A decisão abrange os serviços prestados por bancos para a captação de depósitos judiciais e precatórios, o processamento de créditos provenientes da folha de pagamento e a concessão de créditos aos servidores.

Conforme o voto apresentado pelo conselheiro relator, Rogério Nascimento, levando em consideração que o spread bancário – diferença entre o que os bancos pagam na captação de recursos e o que cobram ao conceder um empréstimo – sobre os depósitos judiciais constitui ativo patrimonial dotado de valor de mercado e, portanto, negociável, o tribunal deve fazer licitação entre as instituições financeiras para obter máxima vantagem ou remuneração sobre o potencial de rendimentos que o banco pode ganhar.
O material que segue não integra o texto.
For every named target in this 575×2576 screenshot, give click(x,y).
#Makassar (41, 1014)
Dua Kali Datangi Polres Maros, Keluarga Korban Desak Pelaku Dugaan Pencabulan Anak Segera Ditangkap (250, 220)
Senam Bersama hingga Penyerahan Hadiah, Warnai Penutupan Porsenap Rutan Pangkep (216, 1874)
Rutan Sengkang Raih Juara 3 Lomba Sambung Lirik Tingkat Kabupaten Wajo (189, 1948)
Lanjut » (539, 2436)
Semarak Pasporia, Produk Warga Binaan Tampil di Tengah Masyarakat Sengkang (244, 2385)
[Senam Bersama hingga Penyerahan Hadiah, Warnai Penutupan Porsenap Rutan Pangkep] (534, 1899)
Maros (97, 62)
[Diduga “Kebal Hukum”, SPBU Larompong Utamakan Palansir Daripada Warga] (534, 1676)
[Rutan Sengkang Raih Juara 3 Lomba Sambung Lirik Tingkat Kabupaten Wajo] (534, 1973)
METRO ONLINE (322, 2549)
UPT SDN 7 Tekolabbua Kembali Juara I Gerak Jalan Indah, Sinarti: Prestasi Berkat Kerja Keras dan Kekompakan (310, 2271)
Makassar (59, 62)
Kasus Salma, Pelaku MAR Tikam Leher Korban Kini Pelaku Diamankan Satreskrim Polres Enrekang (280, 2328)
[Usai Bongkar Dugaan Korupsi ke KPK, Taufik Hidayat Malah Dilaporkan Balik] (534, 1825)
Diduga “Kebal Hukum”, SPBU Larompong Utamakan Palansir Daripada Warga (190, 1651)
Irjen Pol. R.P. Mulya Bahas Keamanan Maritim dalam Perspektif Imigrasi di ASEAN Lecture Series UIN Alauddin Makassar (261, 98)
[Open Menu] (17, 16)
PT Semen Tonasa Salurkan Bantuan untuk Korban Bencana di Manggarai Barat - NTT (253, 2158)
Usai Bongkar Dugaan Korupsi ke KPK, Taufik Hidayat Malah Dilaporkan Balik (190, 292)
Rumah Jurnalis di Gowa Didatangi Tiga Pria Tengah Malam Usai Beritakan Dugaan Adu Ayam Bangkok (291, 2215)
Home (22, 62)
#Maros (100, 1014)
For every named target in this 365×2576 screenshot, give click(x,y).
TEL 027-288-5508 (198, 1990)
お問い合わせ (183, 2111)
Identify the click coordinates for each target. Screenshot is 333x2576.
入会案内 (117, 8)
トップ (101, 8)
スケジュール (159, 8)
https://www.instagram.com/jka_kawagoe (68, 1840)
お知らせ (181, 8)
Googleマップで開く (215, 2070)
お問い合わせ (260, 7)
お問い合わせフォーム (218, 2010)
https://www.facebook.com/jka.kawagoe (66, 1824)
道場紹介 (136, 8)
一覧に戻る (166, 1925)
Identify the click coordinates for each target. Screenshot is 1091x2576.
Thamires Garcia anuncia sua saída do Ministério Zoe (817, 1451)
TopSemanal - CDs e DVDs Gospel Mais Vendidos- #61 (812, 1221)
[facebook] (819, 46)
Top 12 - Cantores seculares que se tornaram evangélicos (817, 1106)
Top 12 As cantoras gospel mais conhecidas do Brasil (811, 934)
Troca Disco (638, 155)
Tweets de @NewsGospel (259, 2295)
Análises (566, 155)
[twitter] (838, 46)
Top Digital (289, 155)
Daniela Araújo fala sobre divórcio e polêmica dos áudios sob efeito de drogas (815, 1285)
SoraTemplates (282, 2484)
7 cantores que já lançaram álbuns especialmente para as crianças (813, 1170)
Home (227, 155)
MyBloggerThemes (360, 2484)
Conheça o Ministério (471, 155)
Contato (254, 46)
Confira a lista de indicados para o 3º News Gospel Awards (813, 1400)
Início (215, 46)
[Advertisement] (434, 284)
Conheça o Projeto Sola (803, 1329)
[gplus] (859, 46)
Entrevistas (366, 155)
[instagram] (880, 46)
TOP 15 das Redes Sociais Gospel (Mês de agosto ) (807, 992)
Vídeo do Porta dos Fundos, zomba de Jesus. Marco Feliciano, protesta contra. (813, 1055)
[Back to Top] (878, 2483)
Em relação ao processamento de créditos da folha de pagamento, o conselheiro entendeu que a única possibilidade é a contratação de instituição financeira por processo licitatório, na qual qualquer instituição apta a prestar o serviço de processamento de créditos de pagamento pode concorrer. O mesmo entendimento foi tomado em relação à contratação de uma instituição financeira para prover empréstimos aos servidores de forma exclusiva.

Procedimento licitatório

Segundo o advogado e professor de Direito Jorge Ulisses Jacoby Fernandes, conforme previsto no art. 37, XXI da Constituição Federal, ressalvados casos previstos em leis específicas, a contratação de serviços devem ser realizadas mediante processo de licitação pública, assegurada a igualdade de todos os concorrentes. Diante da quantidade de instituições financeiras existentes e da possibilidade de adquirir condições mais favoráveis à Administração Pública, a sujeição ao procedimento licitatório é uma medida recomendável.

“É certo que a norma deixa a critério do Tribunal a realização de um cadastramento de todas as instituições que possam ser utilizadas pelos depositantes. Desse modo, garantem-se critérios mínimos a serem observados no momento da prestação dos serviços”, observa Jacoby Fernandes.